++++ Text section
# Heresy Support Drive 2012 - Bailout Needed



## Jezlad

Once again we’re at the time of the year where I like to place up an announcement and draw everyones attention to our subscriber options. I genuinely dislike this necessary process but there comes a time when I have to humbly ask that anyone in a position or inclination to would kindly consider subscribing to the site or donating any amount within their means.

Unlike the previous server drive, things around here have taken a turn for the worse – in a big way. We’re actually in the red on a monthly basis following our recent server upgrade.

To make matters worse one of our longest serving sponsors pulled the plug and we were unceremoniously dumped from our leading ad provider.

In the briefest sense we’re fucked. I’ve been happy to foot the bill since the turn of the year but impending fatherhood has left me doubting my ability to continue.

We also had an amazing offer from a legitimate source which you’ll probably be surprised to hear.



> Hi Lee
> 
> Thanks for all the info. We would be interested in offering you $40,000 plus 5% of the future revenue of the site for as long as you remain at the helm of the community. Pls let me know if you are interested and I could outline the next steps.
> 
> Thanks and Regards,
> 
> Alan


So this right here is the situation. Heresy as an entity (in my opinion - or at least by my ability) is not self sustaining. I cannot match the running costs with its own revenue streams. There is however an investor out there that believes he can and wishes to take the site off of my hands for the grand sum of $40,000. He wants to flood the site with more adverts than our current total and turn a profit off of our community.

Do I want to sell the site? No. Am I going to sell the site? Not a chance. Would I trade my testicles for the longevity of this community? Yes.

*Thankfully selling Heresy isn't going to happen, creating this community, watching it prosper and the friendships within develop is one of (if not) the greatest achievements of my life. It's an extension of myself and I humbly ask now that anyone with a spare dollar consider subscribing or donating to ensure the community lives on.*


Please, if you're willing and able - lend your support today!


----------



## jonileth

I've thrown my hat in to support the community. Long live Heresy!


----------



## scscofield

I will be also soon as Thursday hits.


----------



## Boc

Renewed my subscription last month and threw in some extra cash moneys just now.


----------



## Davidicus 40k

Whoa, scary times. I don't want to see Heresy go, so I'll contribute as soon as I get some extra cash. Pretty strapped right now, but in a week or two the situation should improve.


----------



## khrone forever

i will be subscribing soon, jsut need some time to sort it out, probs tommorow evening


----------



## Red Corsairs

I'll definitely be throwing some extra cash your way in the next couple of weeks mate, Heresy is my online home.
++++++++
++++ Given information
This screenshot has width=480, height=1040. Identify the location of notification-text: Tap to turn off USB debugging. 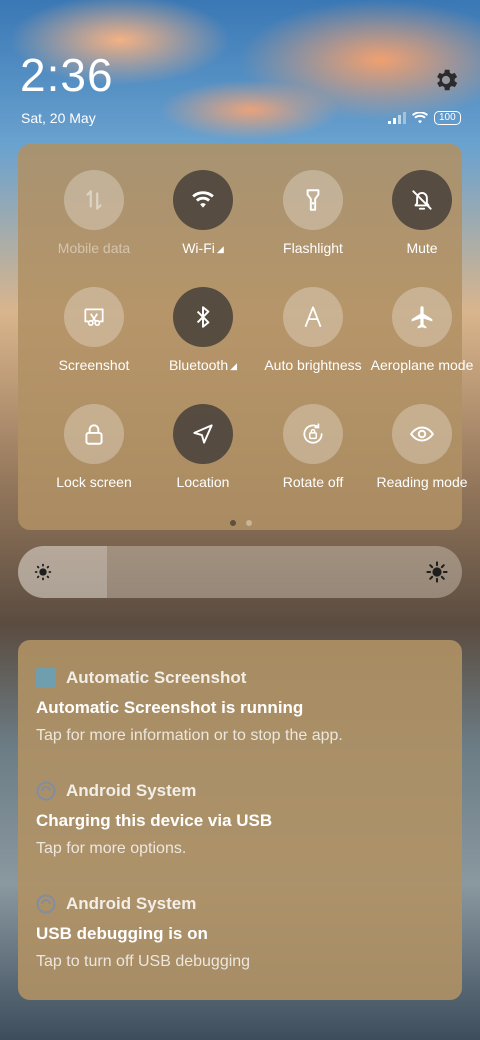
(144, 962).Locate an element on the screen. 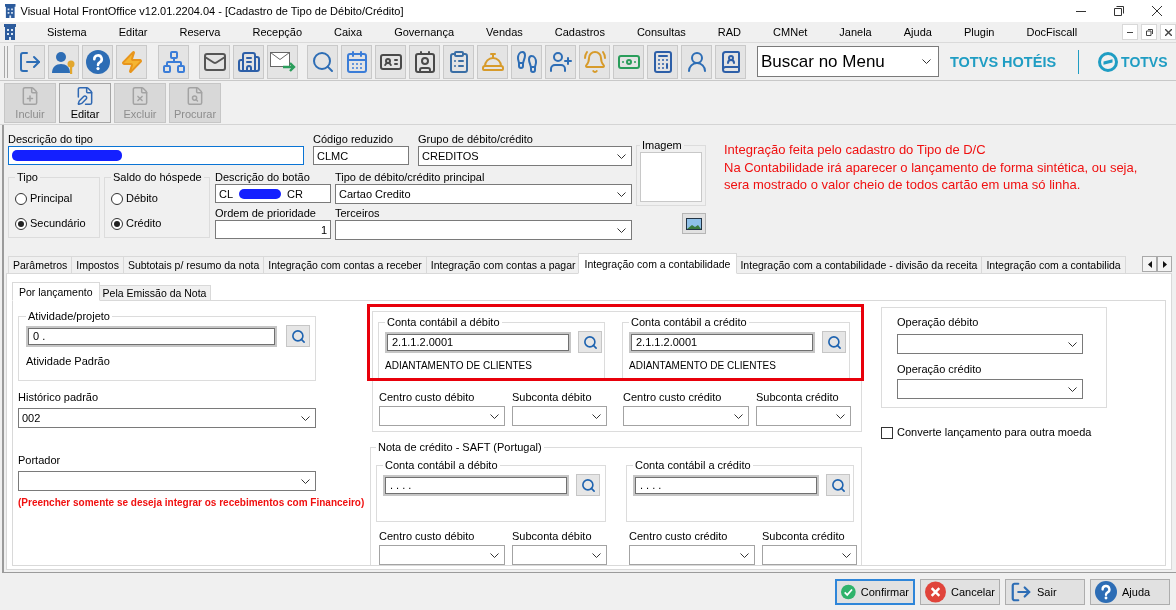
++++++++
Your tasks:
- a) In the Heresy support drive thread, write down the passage that begins at the words "So this right" and stops after "this community? Yes.".
- b) Answer these questions about the Heresy support drive thread:
(i) What did the investor offer for the site?
(ii) What does Jezlad say has made him doubt he can keep paying the bills?
(iii) What did Boc renew last month?
Answer from the forum thread alone.

Answers to the exercises:
- a)
So this right here is the situation. Heresy as an entity (in my opinion - or at least by my ability) is not self sustaining. I cannot match the running costs with its own revenue streams. There is however an investor out there that believes he can and wishes to take the site off of my hands for the grand sum of $40,000. He wants to flood the site with more adverts than our current total and turn a profit off of our community.

Do I want to sell the site? No. Am I going to sell the site? Not a chance. Would I trade my testicles for the longevity of this community? Yes.

- b)
(i) $40,000 plus 5% of the site's future revenue for as long as Lee remains at the helm of the community.
(ii) Impending fatherhood.
(iii) His subscription.